Do this: Reproduce every one of the records below verbatim, without altering, omitting, or reordering any line.

Recorded information:

START

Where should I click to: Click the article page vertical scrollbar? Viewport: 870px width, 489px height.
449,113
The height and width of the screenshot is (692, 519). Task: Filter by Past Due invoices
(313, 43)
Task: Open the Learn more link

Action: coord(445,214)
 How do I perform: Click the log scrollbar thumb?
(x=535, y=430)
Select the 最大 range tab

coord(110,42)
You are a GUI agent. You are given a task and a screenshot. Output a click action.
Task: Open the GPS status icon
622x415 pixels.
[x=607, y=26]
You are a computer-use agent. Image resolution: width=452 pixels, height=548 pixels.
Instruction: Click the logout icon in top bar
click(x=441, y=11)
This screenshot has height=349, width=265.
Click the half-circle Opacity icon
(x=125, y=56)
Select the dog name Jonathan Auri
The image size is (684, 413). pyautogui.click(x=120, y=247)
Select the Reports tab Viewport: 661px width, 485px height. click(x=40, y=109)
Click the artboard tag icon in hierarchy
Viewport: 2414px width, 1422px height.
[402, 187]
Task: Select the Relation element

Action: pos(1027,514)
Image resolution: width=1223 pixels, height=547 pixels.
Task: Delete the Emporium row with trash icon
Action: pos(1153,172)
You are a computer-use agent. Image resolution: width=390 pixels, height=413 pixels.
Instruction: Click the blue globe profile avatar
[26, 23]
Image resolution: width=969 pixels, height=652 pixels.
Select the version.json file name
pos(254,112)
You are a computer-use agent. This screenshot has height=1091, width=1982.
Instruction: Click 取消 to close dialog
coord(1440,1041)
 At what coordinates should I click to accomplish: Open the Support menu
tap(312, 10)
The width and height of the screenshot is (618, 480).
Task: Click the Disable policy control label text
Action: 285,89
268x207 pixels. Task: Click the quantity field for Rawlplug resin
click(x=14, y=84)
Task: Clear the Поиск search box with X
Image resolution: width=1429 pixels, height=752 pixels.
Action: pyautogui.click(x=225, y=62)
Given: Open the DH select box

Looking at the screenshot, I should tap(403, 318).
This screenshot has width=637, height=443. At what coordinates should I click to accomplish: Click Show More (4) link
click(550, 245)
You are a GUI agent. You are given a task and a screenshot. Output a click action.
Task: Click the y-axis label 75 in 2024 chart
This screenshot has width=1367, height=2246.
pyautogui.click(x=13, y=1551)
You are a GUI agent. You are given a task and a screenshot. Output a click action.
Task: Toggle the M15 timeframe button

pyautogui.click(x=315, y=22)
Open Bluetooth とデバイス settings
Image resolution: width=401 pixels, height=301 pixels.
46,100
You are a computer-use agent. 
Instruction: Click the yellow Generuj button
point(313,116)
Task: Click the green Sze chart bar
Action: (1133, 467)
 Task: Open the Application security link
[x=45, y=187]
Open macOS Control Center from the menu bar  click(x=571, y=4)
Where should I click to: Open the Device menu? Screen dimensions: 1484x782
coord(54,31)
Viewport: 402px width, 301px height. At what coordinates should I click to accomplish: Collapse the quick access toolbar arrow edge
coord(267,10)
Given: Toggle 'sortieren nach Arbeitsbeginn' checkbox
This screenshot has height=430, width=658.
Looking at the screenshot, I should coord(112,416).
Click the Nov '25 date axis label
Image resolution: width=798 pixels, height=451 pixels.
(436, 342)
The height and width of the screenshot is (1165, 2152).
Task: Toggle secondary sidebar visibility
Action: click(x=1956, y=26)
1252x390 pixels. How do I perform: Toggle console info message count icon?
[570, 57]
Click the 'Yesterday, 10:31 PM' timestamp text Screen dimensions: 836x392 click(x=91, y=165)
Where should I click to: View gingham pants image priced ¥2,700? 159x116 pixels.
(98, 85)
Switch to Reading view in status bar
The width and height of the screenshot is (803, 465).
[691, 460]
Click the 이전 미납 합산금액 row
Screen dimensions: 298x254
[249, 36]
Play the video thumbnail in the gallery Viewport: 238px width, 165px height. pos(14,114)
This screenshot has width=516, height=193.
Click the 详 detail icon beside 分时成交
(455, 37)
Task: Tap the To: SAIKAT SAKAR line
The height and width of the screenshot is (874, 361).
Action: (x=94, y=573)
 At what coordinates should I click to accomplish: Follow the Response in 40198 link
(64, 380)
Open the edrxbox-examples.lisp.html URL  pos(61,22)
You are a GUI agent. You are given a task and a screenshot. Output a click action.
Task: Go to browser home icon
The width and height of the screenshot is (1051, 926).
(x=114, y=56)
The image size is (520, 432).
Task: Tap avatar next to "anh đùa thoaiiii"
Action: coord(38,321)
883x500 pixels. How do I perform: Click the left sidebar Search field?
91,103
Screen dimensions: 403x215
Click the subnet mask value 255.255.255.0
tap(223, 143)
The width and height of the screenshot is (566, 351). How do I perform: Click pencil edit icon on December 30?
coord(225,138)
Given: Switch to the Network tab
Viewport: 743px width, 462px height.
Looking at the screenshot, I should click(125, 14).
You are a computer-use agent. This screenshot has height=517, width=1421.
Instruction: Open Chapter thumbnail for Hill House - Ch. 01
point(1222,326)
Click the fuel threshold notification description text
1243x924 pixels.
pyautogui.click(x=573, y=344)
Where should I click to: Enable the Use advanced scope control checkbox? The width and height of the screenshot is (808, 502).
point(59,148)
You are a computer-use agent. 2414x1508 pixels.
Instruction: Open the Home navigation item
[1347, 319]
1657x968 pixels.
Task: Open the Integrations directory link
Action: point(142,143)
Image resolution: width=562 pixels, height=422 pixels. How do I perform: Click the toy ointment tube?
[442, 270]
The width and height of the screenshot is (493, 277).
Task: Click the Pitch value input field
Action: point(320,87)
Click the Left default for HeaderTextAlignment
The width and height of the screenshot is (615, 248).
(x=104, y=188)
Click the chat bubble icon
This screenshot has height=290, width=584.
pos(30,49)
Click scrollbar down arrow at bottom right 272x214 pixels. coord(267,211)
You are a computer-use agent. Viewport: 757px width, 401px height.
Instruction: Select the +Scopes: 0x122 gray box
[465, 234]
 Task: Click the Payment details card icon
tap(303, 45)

END

Task result:
Where should I click to: Click the article page vertical scrollbar? Viewport: 870px width, 489px height.
449,113
The height and width of the screenshot is (692, 519). Task: Filter by Past Due invoices
(313, 43)
Task: Open the Learn more link

Action: coord(445,214)
 How do I perform: Click the log scrollbar thumb?
(x=535, y=430)
Select the 最大 range tab

coord(110,42)
You are a GUI agent. You are given a task and a screenshot. Output a click action.
Task: Open the GPS status icon
622x415 pixels.
[x=607, y=26]
You are a computer-use agent. Image resolution: width=452 pixels, height=548 pixels.
Instruction: Click the logout icon in top bar
click(x=441, y=11)
This screenshot has height=349, width=265.
Click the half-circle Opacity icon
(x=125, y=56)
Select the dog name Jonathan Auri
The image size is (684, 413). pyautogui.click(x=120, y=247)
Select the Reports tab Viewport: 661px width, 485px height. click(x=40, y=109)
Click the artboard tag icon in hierarchy
Viewport: 2414px width, 1422px height.
[402, 187]
Task: Select the Relation element

Action: pos(1027,514)
Image resolution: width=1223 pixels, height=547 pixels.
Task: Delete the Emporium row with trash icon
Action: pos(1153,172)
You are a computer-use agent. Image resolution: width=390 pixels, height=413 pixels.
Instruction: Click the blue globe profile avatar
[26, 23]
Image resolution: width=969 pixels, height=652 pixels.
Select the version.json file name
pos(254,112)
You are a computer-use agent. This screenshot has height=1091, width=1982.
Instruction: Click 取消 to close dialog
coord(1440,1041)
 At what coordinates should I click to accomplish: Open the Support menu
tap(312, 10)
The width and height of the screenshot is (618, 480).
Task: Click the Disable policy control label text
Action: 285,89
268x207 pixels. Task: Click the quantity field for Rawlplug resin
click(x=14, y=84)
Task: Clear the Поиск search box with X
Image resolution: width=1429 pixels, height=752 pixels.
Action: pyautogui.click(x=225, y=62)
Given: Open the DH select box

Looking at the screenshot, I should tap(403, 318).
This screenshot has width=637, height=443. At what coordinates should I click to accomplish: Click Show More (4) link
click(550, 245)
You are a GUI agent. You are given a task and a screenshot. Output a click action.
Task: Click the y-axis label 75 in 2024 chart
This screenshot has width=1367, height=2246.
pyautogui.click(x=13, y=1551)
You are a GUI agent. You are given a task and a screenshot. Output a click action.
Task: Toggle the M15 timeframe button

pyautogui.click(x=315, y=22)
Open Bluetooth とデバイス settings
Image resolution: width=401 pixels, height=301 pixels.
46,100
You are a computer-use agent. 
Instruction: Click the yellow Generuj button
point(313,116)
Task: Click the green Sze chart bar
Action: (1133, 467)
 Task: Open the Application security link
[x=45, y=187]
Open macOS Control Center from the menu bar  click(x=571, y=4)
Where should I click to: Open the Device menu? Screen dimensions: 1484x782
coord(54,31)
Viewport: 402px width, 301px height. At what coordinates should I click to accomplish: Collapse the quick access toolbar arrow edge
coord(267,10)
Given: Toggle 'sortieren nach Arbeitsbeginn' checkbox
This screenshot has height=430, width=658.
Looking at the screenshot, I should coord(112,416).
Click the Nov '25 date axis label
Image resolution: width=798 pixels, height=451 pixels.
(436, 342)
The height and width of the screenshot is (1165, 2152).
Task: Toggle secondary sidebar visibility
Action: click(x=1956, y=26)
1252x390 pixels. How do I perform: Toggle console info message count icon?
[570, 57]
Click the 'Yesterday, 10:31 PM' timestamp text Screen dimensions: 836x392 click(x=91, y=165)
Where should I click to: View gingham pants image priced ¥2,700? 159x116 pixels.
(98, 85)
Switch to Reading view in status bar
The width and height of the screenshot is (803, 465).
[691, 460]
Click the 이전 미납 합산금액 row
Screen dimensions: 298x254
[249, 36]
Play the video thumbnail in the gallery Viewport: 238px width, 165px height. pos(14,114)
This screenshot has width=516, height=193.
Click the 详 detail icon beside 分时成交
(455, 37)
Task: Tap the To: SAIKAT SAKAR line
The height and width of the screenshot is (874, 361).
Action: (x=94, y=573)
 At what coordinates should I click to accomplish: Follow the Response in 40198 link
(64, 380)
Open the edrxbox-examples.lisp.html URL  pos(61,22)
You are a GUI agent. You are given a task and a screenshot. Output a click action.
Task: Go to browser home icon
The width and height of the screenshot is (1051, 926).
(x=114, y=56)
The image size is (520, 432).
Task: Tap avatar next to "anh đùa thoaiiii"
Action: coord(38,321)
883x500 pixels. How do I perform: Click the left sidebar Search field?
91,103
Screen dimensions: 403x215
Click the subnet mask value 255.255.255.0
tap(223, 143)
The width and height of the screenshot is (566, 351). How do I perform: Click pencil edit icon on December 30?
coord(225,138)
Given: Switch to the Network tab
Viewport: 743px width, 462px height.
Looking at the screenshot, I should click(125, 14).
You are a computer-use agent. This screenshot has height=517, width=1421.
Instruction: Open Chapter thumbnail for Hill House - Ch. 01
point(1222,326)
Click the fuel threshold notification description text
1243x924 pixels.
pyautogui.click(x=573, y=344)
Where should I click to: Enable the Use advanced scope control checkbox? The width and height of the screenshot is (808, 502).
point(59,148)
You are a computer-use agent. 2414x1508 pixels.
Instruction: Open the Home navigation item
[1347, 319]
1657x968 pixels.
Task: Open the Integrations directory link
Action: point(142,143)
Image resolution: width=562 pixels, height=422 pixels. How do I perform: Click the toy ointment tube?
[442, 270]
The width and height of the screenshot is (493, 277).
Task: Click the Pitch value input field
Action: point(320,87)
Click the Left default for HeaderTextAlignment
The width and height of the screenshot is (615, 248).
(x=104, y=188)
Click the chat bubble icon
This screenshot has height=290, width=584.
pos(30,49)
Click scrollbar down arrow at bottom right 272x214 pixels. coord(267,211)
You are a computer-use agent. Viewport: 757px width, 401px height.
Instruction: Select the +Scopes: 0x122 gray box
[465, 234]
 Task: Click the Payment details card icon
tap(303, 45)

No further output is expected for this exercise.